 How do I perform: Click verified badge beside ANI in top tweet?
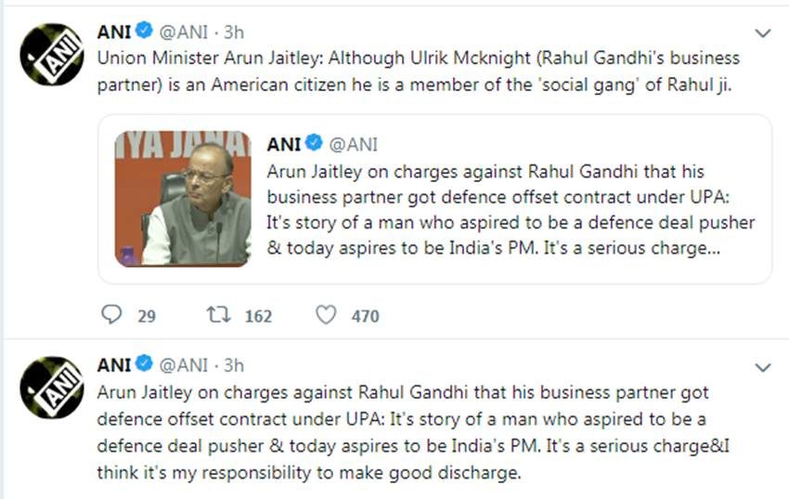[x=144, y=33]
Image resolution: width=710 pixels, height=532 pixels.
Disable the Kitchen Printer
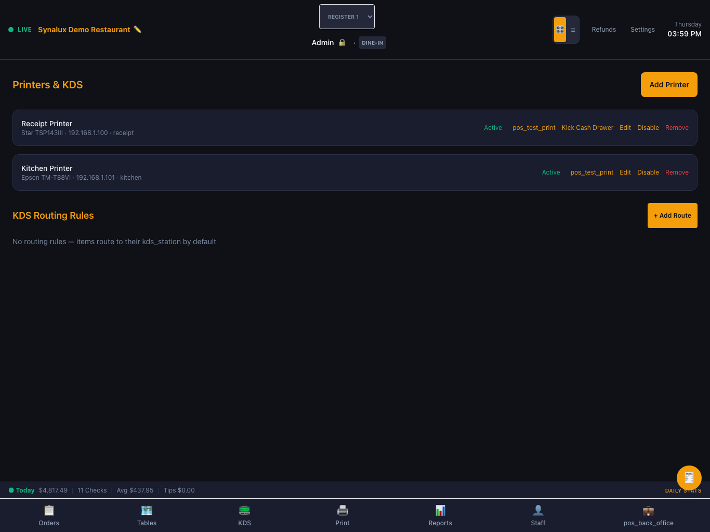(x=648, y=172)
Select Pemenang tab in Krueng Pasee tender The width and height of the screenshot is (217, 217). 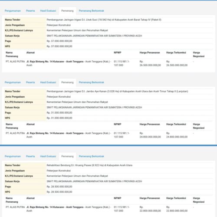point(67,156)
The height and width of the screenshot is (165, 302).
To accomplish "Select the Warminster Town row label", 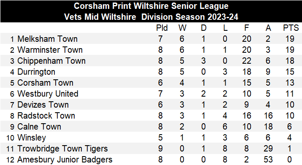I will click(x=50, y=50).
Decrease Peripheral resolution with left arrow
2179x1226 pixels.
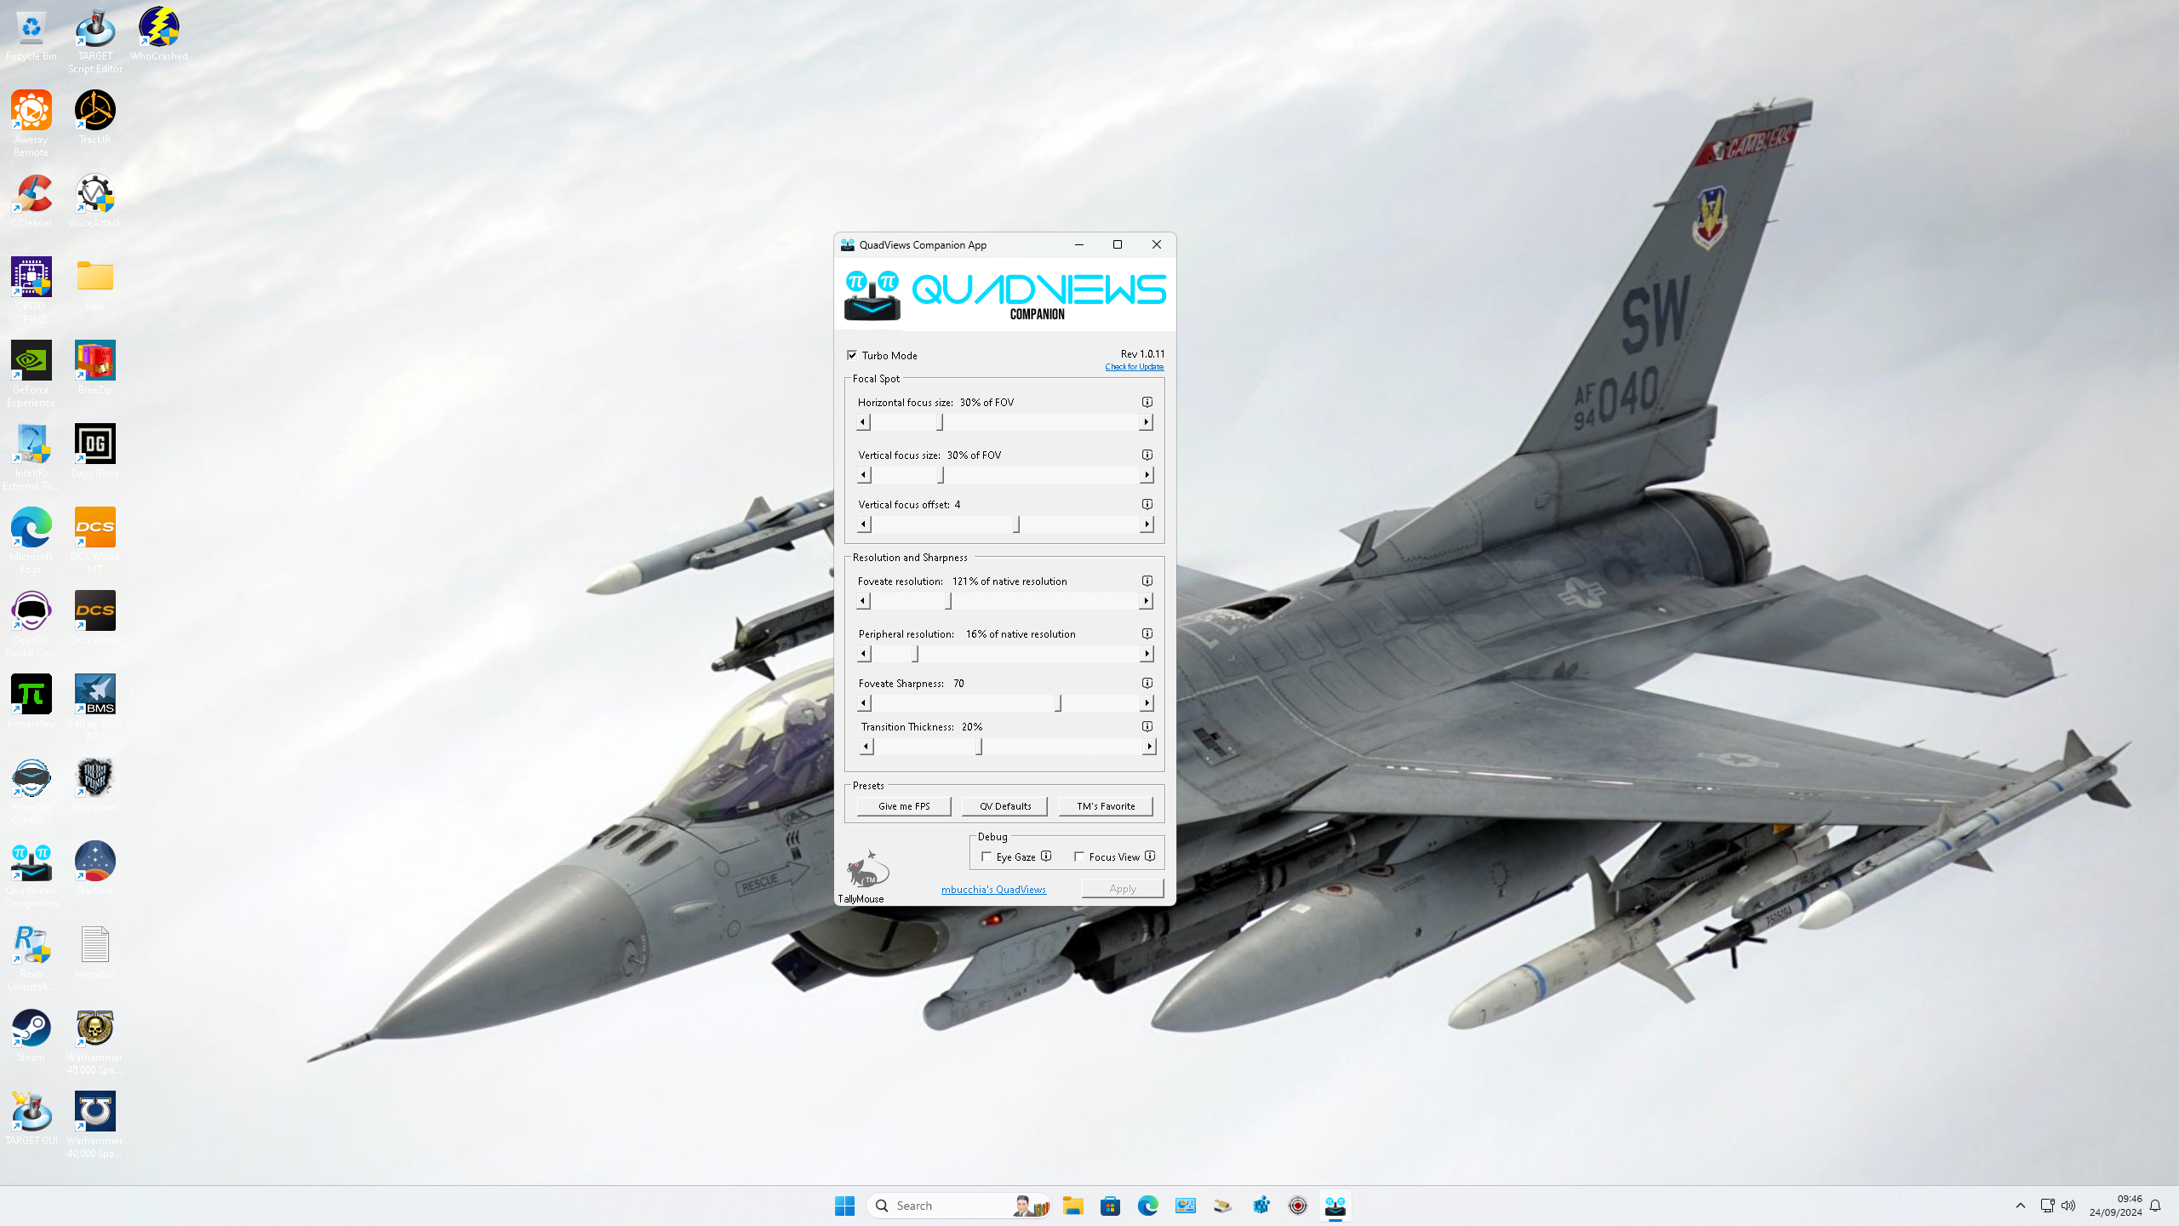tap(864, 654)
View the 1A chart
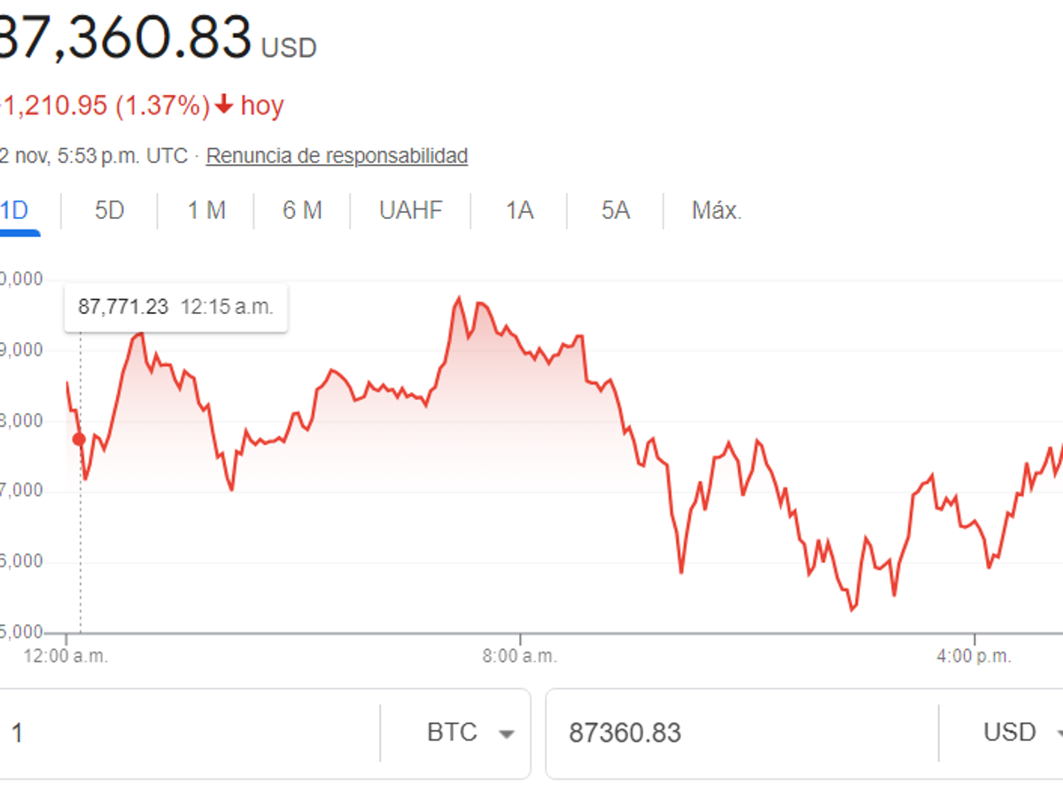The height and width of the screenshot is (798, 1063). pos(517,210)
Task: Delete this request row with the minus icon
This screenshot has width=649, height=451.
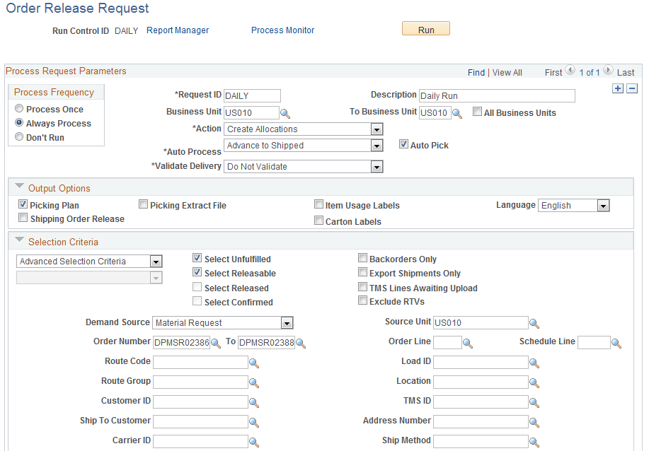Action: coord(631,88)
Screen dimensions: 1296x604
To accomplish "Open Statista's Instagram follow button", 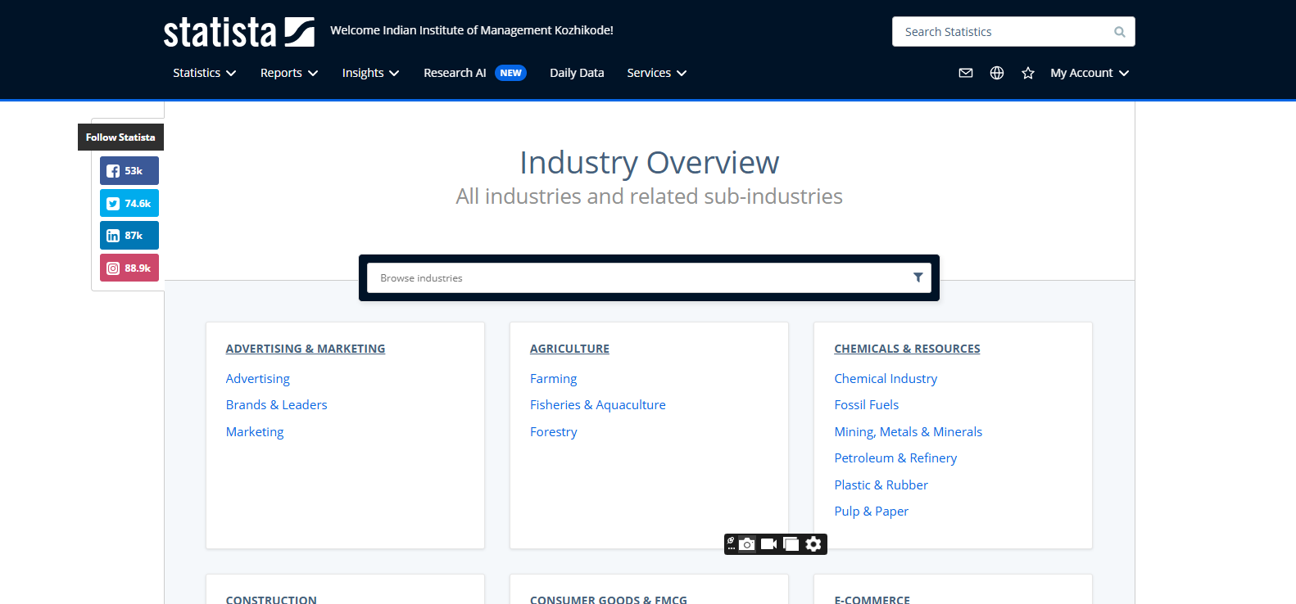I will (129, 268).
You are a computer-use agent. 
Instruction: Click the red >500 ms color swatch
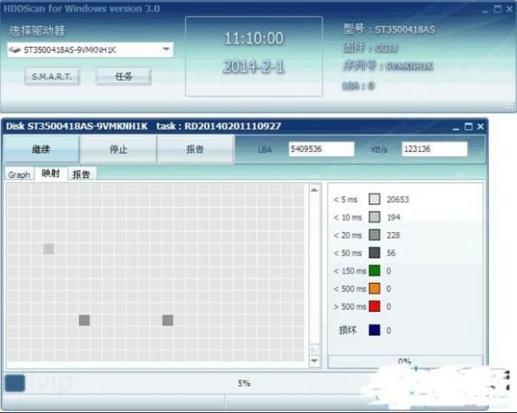tap(374, 306)
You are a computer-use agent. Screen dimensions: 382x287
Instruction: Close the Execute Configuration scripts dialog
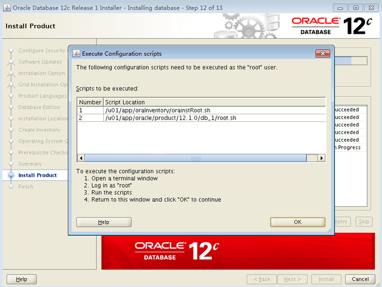click(x=322, y=54)
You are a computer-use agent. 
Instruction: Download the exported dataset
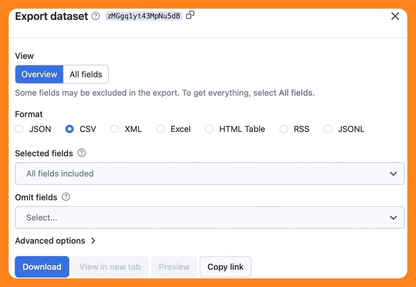point(42,267)
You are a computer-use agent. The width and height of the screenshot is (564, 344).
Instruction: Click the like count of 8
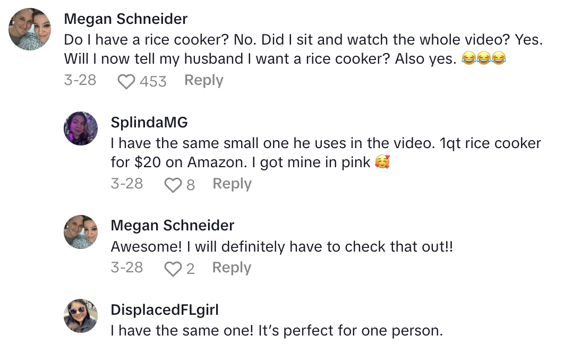(x=191, y=185)
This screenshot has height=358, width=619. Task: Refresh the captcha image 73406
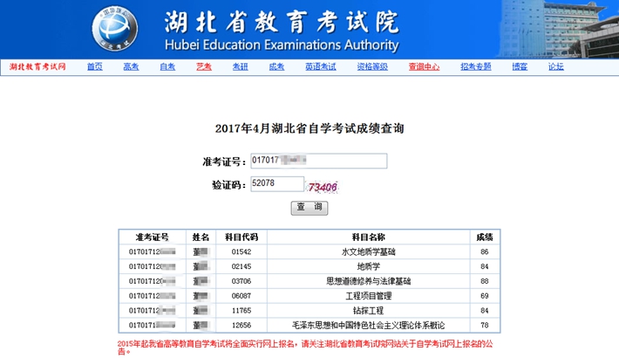pyautogui.click(x=323, y=186)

◇ ◇ ◇ ◇ ◇

# Problem requirements:
With pictures left out, print the lines of the material above from the line containing "You are a computer-use agent. Screen" through its last line, exactly and nothing more.

# Solution for this task:
You are a computer-use agent. Screen dimensions: 382x287
Instruction: Close the Execute Configuration scripts dialog
click(x=322, y=54)
You are a computer-use agent. 
Instruction: Download the exported dataset
point(42,267)
You are a computer-use agent. The width and height of the screenshot is (564, 344).
Instruction: Click the like count of 8
(x=191, y=185)
This screenshot has height=358, width=619. Task: Refresh the captcha image 73406
pyautogui.click(x=323, y=186)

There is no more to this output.